In Fig. 7A, the brighter regions equate to higher variance and lower covariance between sites; that is, a gradient from dark to bright is generally interpretable as a progression from higher similarity to lower similarity. It thus can be seen that, at most time points, neurons separated by any distance behaved similarly to each other---at time bins 1 and 4-10, no variance appears for neurons separated by any of the five lags (these are the black regions). This is true because most of these neurons were not firing at these instances. Spatial structure emerged only 10-20 ms after stimulus onset and disappeared soon thereafter. During these epochs, neurons separated by <= 500 µm continued to behave similarly to each other (deep red region), but the variability rapidly increased between lags of 500 and ~850 µm (that is, the colors progress from deep red to pink to white as the graph is scanned from left to right). Beyond this separation, the variance appears to asymptote. Neurons found closer together tended to behave similarly to each other, whereas neurons that were further apart tended to behave less similarly. These results suggest that ensembles of single neurons recorded from the cortical sheet do behave, during stimulus response, analogously to points in a geographical data set and that the ensemble itself can be profitably thought of as a landscape. Simply put, spatial proximity seems to be an important mechanism whereby SI neurons in a population relate to each other or covary.

The general shape of this spatiotemporal pattern---fleeting emergence of an interpretable spatial structure in the population response to whisker stimulation---was reliable across subject and across repeated RF mappings. Figure 7, B and C, shows individually normalized time-semivariograms for the same neural ensemble seen in Fig. 7A recorded ~1 h after and ~6 h after capsaicin injection. It is important to note that each panel is normalized individually, to emphasize the fact that the overall pattern replicated 1 and 6 h after subcutaneous capsaicin injections. Overall after subcutaneous capsaicin injections, the similarity in response between two neurons decreased as the distance between them increased. For this individual subject, it appears that, after subcutaneous capsaicin injections, the increases in spatial variability during epochs 2 and 3 begin at a smaller spatial separation; as neuron pairs become separated by >500 µm, the color becomes lighter (and thus the spatial variance becomes larger).

Figure 8, which shows the across-subject average peak semivariances at each spatial lag, demonstrates that capsaicin injections reliably increased the spatial variance at all lags---that is, the capsaicin decreased the spatial coupling between neurons between the first and second RF mappings, effectively sliding the semivariance curve higher on the y axis.

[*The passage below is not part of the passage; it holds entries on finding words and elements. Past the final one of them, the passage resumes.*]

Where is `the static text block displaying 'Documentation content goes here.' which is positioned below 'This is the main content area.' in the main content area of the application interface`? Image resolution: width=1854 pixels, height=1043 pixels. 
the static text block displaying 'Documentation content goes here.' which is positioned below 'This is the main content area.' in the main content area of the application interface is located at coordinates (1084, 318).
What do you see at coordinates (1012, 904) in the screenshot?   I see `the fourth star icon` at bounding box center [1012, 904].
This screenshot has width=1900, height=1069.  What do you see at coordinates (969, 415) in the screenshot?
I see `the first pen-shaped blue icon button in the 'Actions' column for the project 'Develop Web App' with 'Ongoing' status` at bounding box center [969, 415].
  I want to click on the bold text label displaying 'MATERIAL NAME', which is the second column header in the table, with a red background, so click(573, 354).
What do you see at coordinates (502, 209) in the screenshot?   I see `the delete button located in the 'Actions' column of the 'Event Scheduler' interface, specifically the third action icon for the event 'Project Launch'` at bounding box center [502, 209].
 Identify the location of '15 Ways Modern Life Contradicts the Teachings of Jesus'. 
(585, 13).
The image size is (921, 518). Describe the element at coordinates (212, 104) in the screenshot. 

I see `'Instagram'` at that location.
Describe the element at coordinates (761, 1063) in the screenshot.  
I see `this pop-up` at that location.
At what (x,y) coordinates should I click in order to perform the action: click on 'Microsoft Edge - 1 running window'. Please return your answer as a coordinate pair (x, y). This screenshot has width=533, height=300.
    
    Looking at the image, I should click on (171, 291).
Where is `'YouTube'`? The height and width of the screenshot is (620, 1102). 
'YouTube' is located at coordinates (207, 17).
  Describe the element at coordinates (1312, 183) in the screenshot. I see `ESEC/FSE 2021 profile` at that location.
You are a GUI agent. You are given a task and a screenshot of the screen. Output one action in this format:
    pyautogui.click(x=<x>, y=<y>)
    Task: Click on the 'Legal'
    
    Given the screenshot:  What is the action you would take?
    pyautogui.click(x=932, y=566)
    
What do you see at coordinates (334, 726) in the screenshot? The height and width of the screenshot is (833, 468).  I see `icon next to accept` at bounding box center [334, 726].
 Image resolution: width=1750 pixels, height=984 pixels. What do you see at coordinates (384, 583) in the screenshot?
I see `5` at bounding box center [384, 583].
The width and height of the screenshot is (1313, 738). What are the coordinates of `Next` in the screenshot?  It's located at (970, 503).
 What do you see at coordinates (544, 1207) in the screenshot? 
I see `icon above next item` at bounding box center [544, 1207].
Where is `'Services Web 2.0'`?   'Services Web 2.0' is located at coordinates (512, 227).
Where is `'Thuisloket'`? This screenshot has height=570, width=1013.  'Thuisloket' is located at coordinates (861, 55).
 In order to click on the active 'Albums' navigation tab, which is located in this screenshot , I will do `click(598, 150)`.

A two-way repeated measures ANOVA for spatial lag and mapping time revealed a marginally significant main effect for time, despite the inclusion of only four subjects in the analysis (F(2,6) = 4.28, P = 0.06). With such a small sample, this represents a substantial effect (see Cohen 1992) and demonstrates the robustness of the increase of spatial variance after capsaicin injection. The difference between the first postcapsaicin mapping and the mapping made several hours later was not significant, but rather the spatial variance appeared to stabilize at a new, less coupled level within an hour of the injections. The interaction between mapping time and spatial lag was significant (F(8,24) = 2.26, P = 0.05) as well.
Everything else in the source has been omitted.